## 本文:
%%
もっとも、本件に関連する公益法人制度改革の趣旨・関連する法令(私法及び租税法)の内容は複雑であるため、本判決及び原判決だけを読んで、本判決の本質、論点及び意義を的確に把握することにはいささか労力を要するかもしれない。そこで、納税者代理人を務めた筆者らにおいて、本判決の理解を容易にすることを目的として、本稿を公表する(脚注6)。なお、紙幅の関係で、全ての論点を満遍なく解説するのではなく、重要部分のみを解説する。
(2)本件のポイント
本件のポイントは、納税者が租税法ではない法律の要請に従って、会計上、資産の評価損を計上などした場合に、それが租税法上も意味を持ち、法人税法(以下、文脈に応じて「法」という。)上の「税務上の帳簿価額」を変更することになるのかという論点にあった。国税当局は、公益法人制度改革に関連してなされた資産の評価損を計上するなどの一定の場面において、法人税法上の「税務上の帳簿価額」が変更されるとの解釈に基づき課税処分を行った。
しかし、これを認めると、会計上の資産の評価損は法人税法上損金算入されないにもかかわらず(法33条1項)、減額した帳簿価額を前提に有価証券の譲渡益(法61条の2第1項)が過大に認識されることになり、不当ではあるまいか。公益法人制度改革に関連してなされた資産の評価損の計上について、この不当と目される結論に法的根拠はあるのだろうか。筆者らが納税者から相談を受けたときに最初に抱いたのはこうした素朴な疑問であった。
そして、筆者らは、その疑問を解消すべく、租税法の規定の内容、趣旨及び文理解釈などを精査した上で、法律に基づく正しい解釈論を、わかりやすく論理的に組み立てたのであるが、裁判所の的確な事案解明的訴訟指揮も加わって、課税処分取消しの判決を得ることができた。
2. 事案の概要
本件の納税者(原告・被控訴人)は、旧民法上の財団法人(脚注7)として設立されたが、公益法人制度改革に伴い特例民法法人(脚注8)となり(整備法42条2項)、平成23年2月3日(以下「本件移行日」という。)に、一般財団法人(脚注9)に移行した(脚注10)(以下「本件移行」という。)。
(1)有価証券
ア 納税者の立場
納税者は、本件移行前、収益事業以外の事業(以下「非収益事業」という。)に属する資産として、有価証券(以下「本件各譲渡有価証券」という。)を保有し、その取得価額をもって帳簿価額としていた。納税者は、移行に当たり、公益目的財産額の算定のために本件各譲渡有価証券を時価評価することが義務付けられたため(脚注11)、本件移行前の最終事業年度の決算整理において、移行前の日付による会計処理として、当該日付における時価に基づいて算出した有価証券の評価損を計上した。その後、納税者は、本件移行後の各事業年度において、本件各譲渡有価証券を順次売却し又は償還を受けた。
%%
## データ部分:
%%
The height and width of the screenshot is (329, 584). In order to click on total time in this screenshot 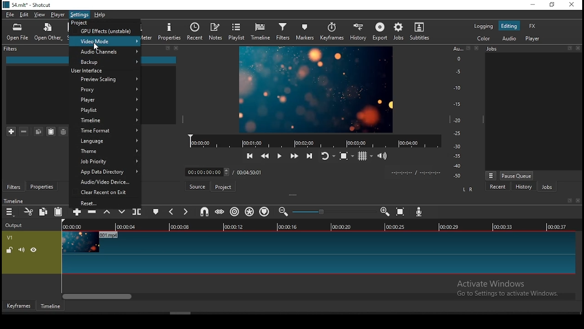, I will do `click(249, 173)`.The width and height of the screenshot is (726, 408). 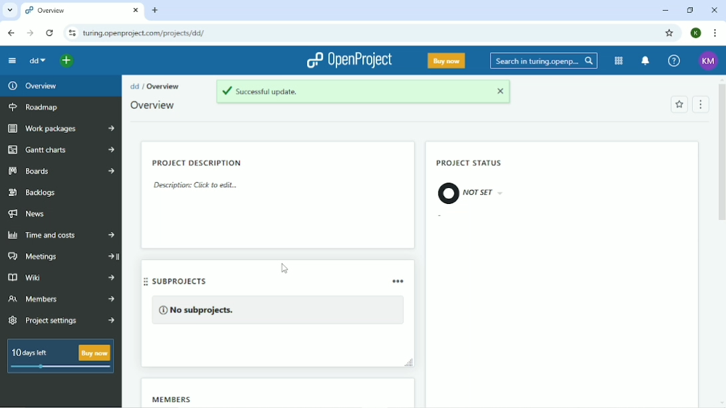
%%
## 課題の内容:
上の本文のうち、「しかし、これを認めると、会計」から「しの判決を得ることができた。」までを一字も変えずに書き写してください。

## 問題の解答:
しかし、これを認めると、会計上の資産の評価損は法人税法上損金算入されないにもかかわらず(法33条1項)、減額した帳簿価額を前提に有価証券の譲渡益(法61条の2第1項)が過大に認識されることになり、不当ではあるまいか。公益法人制度改革に関連してなされた資産の評価損の計上について、この不当と目される結論に法的根拠はあるのだろうか。筆者らが納税者から相談を受けたときに最初に抱いたのはこうした素朴な疑問であった。
そして、筆者らは、その疑問を解消すべく、租税法の規定の内容、趣旨及び文理解釈などを精査した上で、法律に基づく正しい解釈論を、わかりやすく論理的に組み立てたのであるが、裁判所の的確な事案解明的訴訟指揮も加わって、課税処分取消しの判決を得ることができた。